The study in monkeys took a similar approach to vaccination, but involved exposing the monkeys to HIV infection on a weekly basis for a period of 6 weeks to see if the vaccine was effective at preventing infection.
This took place 6 months after they'd received all of their vaccinations.
The researchers were looking to see if the vaccines were safe and could be tolerated by people, and whether their immune systems showed signs of activity suggesting the vaccine was active in their bodies after 1 year.
Side effects from the vaccination included mild to moderate pain at the injection site, mild to moderate headaches, fatigue and muscle pain.
Only 5 people reported more serious adverse events, including diarrhoea, abdominal pain and dizziness.
There was no particular difference in side effects between people who received different versions of the vaccine.
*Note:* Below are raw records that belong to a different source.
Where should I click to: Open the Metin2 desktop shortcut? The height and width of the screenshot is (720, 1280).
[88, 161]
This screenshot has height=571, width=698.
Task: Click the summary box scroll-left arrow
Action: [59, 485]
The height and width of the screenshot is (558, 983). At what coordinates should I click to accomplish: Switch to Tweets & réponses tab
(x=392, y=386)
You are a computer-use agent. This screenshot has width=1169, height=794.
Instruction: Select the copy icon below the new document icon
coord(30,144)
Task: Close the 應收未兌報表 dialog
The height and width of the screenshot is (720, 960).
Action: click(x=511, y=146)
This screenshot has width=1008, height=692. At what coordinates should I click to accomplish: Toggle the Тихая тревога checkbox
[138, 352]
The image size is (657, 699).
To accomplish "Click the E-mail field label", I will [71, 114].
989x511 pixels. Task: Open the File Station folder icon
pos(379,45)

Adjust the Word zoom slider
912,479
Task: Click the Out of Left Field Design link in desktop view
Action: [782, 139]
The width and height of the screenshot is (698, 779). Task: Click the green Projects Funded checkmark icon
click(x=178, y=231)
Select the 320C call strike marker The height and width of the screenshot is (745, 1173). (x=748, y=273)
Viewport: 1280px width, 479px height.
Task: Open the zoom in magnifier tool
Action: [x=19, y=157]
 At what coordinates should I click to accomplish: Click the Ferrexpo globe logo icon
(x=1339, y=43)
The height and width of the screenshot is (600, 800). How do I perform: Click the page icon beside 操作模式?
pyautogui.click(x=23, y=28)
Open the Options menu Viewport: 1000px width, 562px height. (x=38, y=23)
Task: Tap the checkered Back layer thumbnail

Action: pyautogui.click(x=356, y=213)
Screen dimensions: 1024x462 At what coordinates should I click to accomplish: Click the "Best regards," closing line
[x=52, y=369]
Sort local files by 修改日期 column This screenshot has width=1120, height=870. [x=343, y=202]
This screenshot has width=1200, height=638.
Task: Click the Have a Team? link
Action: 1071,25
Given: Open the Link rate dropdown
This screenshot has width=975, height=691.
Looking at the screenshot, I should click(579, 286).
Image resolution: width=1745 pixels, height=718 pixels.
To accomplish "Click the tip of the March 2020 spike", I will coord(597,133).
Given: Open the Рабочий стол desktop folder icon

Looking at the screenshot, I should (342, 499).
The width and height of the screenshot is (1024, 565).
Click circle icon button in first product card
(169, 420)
People's immune systems responded slightly differently to the different versions of the vaccine.
The most effective version showed what's known as a "binding response" of 100% in people at 52 weeks.
This means the person had produced antibodies that would be able to bind to proteins found on the surface of the HIV virus.
More than 80% of people who received this version also showed positive signs for 2 other measures of immune response.
In the monkey study, different versions of the vaccine provided different levels of protection when the monkeys were exposed to a type of HIV that affects apes and monkeys.
The most effective version, given to 12 monkeys, managed to provide protection to 8 of them, while the other 4 eventually became infected.
The researchers emphasised the successful findings overall, and for one version of the vaccine in particular.
They mentioned that a further trial (phase 2b) has already been started in South Africa to test whether the vaccine can effectively prevent HIV infection in people.
This is a very promising early finding that provides encouragement that it may be possible to vaccinate against HIV-1.
But it's important to realise that this study was only designed to test whether the vaccine was safe and if it worked at the most basic level, looking at the immune response only.
The researchers deliberately recruited people who had a low risk of HIV-1 infection.
The next planned phase of the study is set to provide the vaccine to 2,600 young women from southern Africa (presumably some of whom may be in high-risk exposure groups) to see if the vaccine can actually prevent people acquiring HIV infection.
We won't know whether this vaccine is effective in a real-world situation until this, and then possibly other later-stage trials, are carried out.
As with most diseases, prevention is always better than cure. A condom is the most effective form of protection against HIV and other STIs. It can be used for vaginal and anal sex, and for oral sex performed on men.